Work to complete:
Exact repetition of the whole listing is what this exercise asks for.
Records START
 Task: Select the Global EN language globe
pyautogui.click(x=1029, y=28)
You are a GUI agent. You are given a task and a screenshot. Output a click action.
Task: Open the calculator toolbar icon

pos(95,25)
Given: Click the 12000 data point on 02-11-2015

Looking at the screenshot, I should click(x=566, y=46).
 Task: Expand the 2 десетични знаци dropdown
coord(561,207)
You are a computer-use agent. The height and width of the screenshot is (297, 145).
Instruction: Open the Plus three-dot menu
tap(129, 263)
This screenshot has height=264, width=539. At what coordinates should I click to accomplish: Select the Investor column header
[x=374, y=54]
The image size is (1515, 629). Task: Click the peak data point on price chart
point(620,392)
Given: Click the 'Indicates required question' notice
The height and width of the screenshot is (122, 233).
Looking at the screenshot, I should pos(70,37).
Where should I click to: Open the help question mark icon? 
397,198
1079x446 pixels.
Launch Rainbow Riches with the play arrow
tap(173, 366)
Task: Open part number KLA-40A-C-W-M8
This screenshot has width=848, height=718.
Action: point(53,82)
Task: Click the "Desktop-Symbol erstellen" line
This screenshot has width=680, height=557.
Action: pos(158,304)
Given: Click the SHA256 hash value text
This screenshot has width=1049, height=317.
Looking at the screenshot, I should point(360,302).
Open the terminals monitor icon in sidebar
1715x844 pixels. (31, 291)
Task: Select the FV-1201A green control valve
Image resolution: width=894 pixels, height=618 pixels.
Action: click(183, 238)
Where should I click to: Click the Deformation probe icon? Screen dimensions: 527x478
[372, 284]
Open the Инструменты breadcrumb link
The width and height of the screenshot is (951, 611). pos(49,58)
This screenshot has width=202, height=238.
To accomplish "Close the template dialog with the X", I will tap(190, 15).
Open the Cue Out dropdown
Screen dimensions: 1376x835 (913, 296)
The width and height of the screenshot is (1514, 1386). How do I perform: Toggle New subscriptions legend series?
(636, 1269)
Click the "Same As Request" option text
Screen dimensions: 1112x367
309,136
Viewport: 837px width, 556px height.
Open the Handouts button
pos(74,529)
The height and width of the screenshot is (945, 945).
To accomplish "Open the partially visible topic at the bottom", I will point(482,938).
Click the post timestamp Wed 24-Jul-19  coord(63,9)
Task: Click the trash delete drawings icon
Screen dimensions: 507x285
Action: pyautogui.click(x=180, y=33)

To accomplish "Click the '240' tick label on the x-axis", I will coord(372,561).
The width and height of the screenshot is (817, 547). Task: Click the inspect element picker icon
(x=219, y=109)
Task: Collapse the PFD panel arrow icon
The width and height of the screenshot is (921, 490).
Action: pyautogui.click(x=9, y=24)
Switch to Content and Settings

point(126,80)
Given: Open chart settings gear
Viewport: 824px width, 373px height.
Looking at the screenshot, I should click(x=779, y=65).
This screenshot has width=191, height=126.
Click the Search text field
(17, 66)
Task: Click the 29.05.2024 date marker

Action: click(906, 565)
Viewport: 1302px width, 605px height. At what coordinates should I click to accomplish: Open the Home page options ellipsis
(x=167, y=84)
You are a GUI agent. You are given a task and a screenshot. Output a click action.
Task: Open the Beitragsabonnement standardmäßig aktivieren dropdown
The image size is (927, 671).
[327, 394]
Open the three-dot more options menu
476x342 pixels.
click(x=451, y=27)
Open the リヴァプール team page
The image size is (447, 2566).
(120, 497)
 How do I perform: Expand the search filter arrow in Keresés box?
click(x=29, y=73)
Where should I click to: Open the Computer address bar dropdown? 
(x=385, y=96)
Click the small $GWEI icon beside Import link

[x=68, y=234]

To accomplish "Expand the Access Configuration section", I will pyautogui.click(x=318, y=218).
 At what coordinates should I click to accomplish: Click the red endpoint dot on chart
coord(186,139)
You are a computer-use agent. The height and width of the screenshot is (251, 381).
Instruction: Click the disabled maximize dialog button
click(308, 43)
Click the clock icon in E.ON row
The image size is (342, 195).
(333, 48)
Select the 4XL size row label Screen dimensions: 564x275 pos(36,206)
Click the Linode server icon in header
Records END
Answer to this task:
 Task: Select the Global EN language globe
pyautogui.click(x=1029, y=28)
You are a GUI agent. You are given a task and a screenshot. Output a click action.
Task: Open the calculator toolbar icon

pos(95,25)
Given: Click the 12000 data point on 02-11-2015

Looking at the screenshot, I should click(x=566, y=46).
 Task: Expand the 2 десетични знаци dropdown
coord(561,207)
You are a computer-use agent. The height and width of the screenshot is (297, 145).
Instruction: Open the Plus three-dot menu
tap(129, 263)
This screenshot has height=264, width=539. At what coordinates should I click to accomplish: Select the Investor column header
[x=374, y=54]
The image size is (1515, 629). Task: Click the peak data point on price chart
point(620,392)
Given: Click the 'Indicates required question' notice
The height and width of the screenshot is (122, 233).
Looking at the screenshot, I should pos(70,37).
Where should I click to: Open the help question mark icon? 
397,198
1079x446 pixels.
Launch Rainbow Riches with the play arrow
tap(173, 366)
Task: Open part number KLA-40A-C-W-M8
This screenshot has width=848, height=718.
Action: point(53,82)
Task: Click the "Desktop-Symbol erstellen" line
This screenshot has width=680, height=557.
Action: pos(158,304)
Given: Click the SHA256 hash value text
This screenshot has width=1049, height=317.
Looking at the screenshot, I should point(360,302).
Open the terminals monitor icon in sidebar
1715x844 pixels. (31, 291)
Task: Select the FV-1201A green control valve
Image resolution: width=894 pixels, height=618 pixels.
Action: click(183, 238)
Where should I click to: Click the Deformation probe icon? Screen dimensions: 527x478
[372, 284]
Open the Инструменты breadcrumb link
The width and height of the screenshot is (951, 611). pos(49,58)
This screenshot has width=202, height=238.
To accomplish "Close the template dialog with the X", I will tap(190, 15).
Open the Cue Out dropdown
Screen dimensions: 1376x835 (913, 296)
The width and height of the screenshot is (1514, 1386). How do I perform: Toggle New subscriptions legend series?
(636, 1269)
Click the "Same As Request" option text
Screen dimensions: 1112x367
309,136
Viewport: 837px width, 556px height.
Open the Handouts button
pos(74,529)
The height and width of the screenshot is (945, 945).
To accomplish "Open the partially visible topic at the bottom", I will point(482,938).
Click the post timestamp Wed 24-Jul-19  coord(63,9)
Task: Click the trash delete drawings icon
Screen dimensions: 507x285
Action: pyautogui.click(x=180, y=33)

To accomplish "Click the '240' tick label on the x-axis", I will coord(372,561).
The width and height of the screenshot is (817, 547). Task: Click the inspect element picker icon
(x=219, y=109)
Task: Collapse the PFD panel arrow icon
The width and height of the screenshot is (921, 490).
Action: pyautogui.click(x=9, y=24)
Switch to Content and Settings

point(126,80)
Given: Open chart settings gear
Viewport: 824px width, 373px height.
Looking at the screenshot, I should click(x=779, y=65).
This screenshot has width=191, height=126.
Click the Search text field
(17, 66)
Task: Click the 29.05.2024 date marker

Action: click(906, 565)
Viewport: 1302px width, 605px height. At what coordinates should I click to accomplish: Open the Home page options ellipsis
(x=167, y=84)
You are a GUI agent. You are given a task and a screenshot. Output a click action.
Task: Open the Beitragsabonnement standardmäßig aktivieren dropdown
The image size is (927, 671).
[327, 394]
Open the three-dot more options menu
476x342 pixels.
click(x=451, y=27)
Open the リヴァプール team page
The image size is (447, 2566).
(120, 497)
 How do I perform: Expand the search filter arrow in Keresés box?
click(x=29, y=73)
Where should I click to: Open the Computer address bar dropdown? 
(x=385, y=96)
Click the small $GWEI icon beside Import link

[x=68, y=234]

To accomplish "Expand the Access Configuration section", I will pyautogui.click(x=318, y=218).
 At what coordinates should I click to accomplish: Click the red endpoint dot on chart
coord(186,139)
You are a computer-use agent. The height and width of the screenshot is (251, 381).
Instruction: Click the disabled maximize dialog button
click(308, 43)
Click the clock icon in E.ON row
The image size is (342, 195).
(333, 48)
Select the 4XL size row label Screen dimensions: 564x275 pos(36,206)
Click the Linode server icon in header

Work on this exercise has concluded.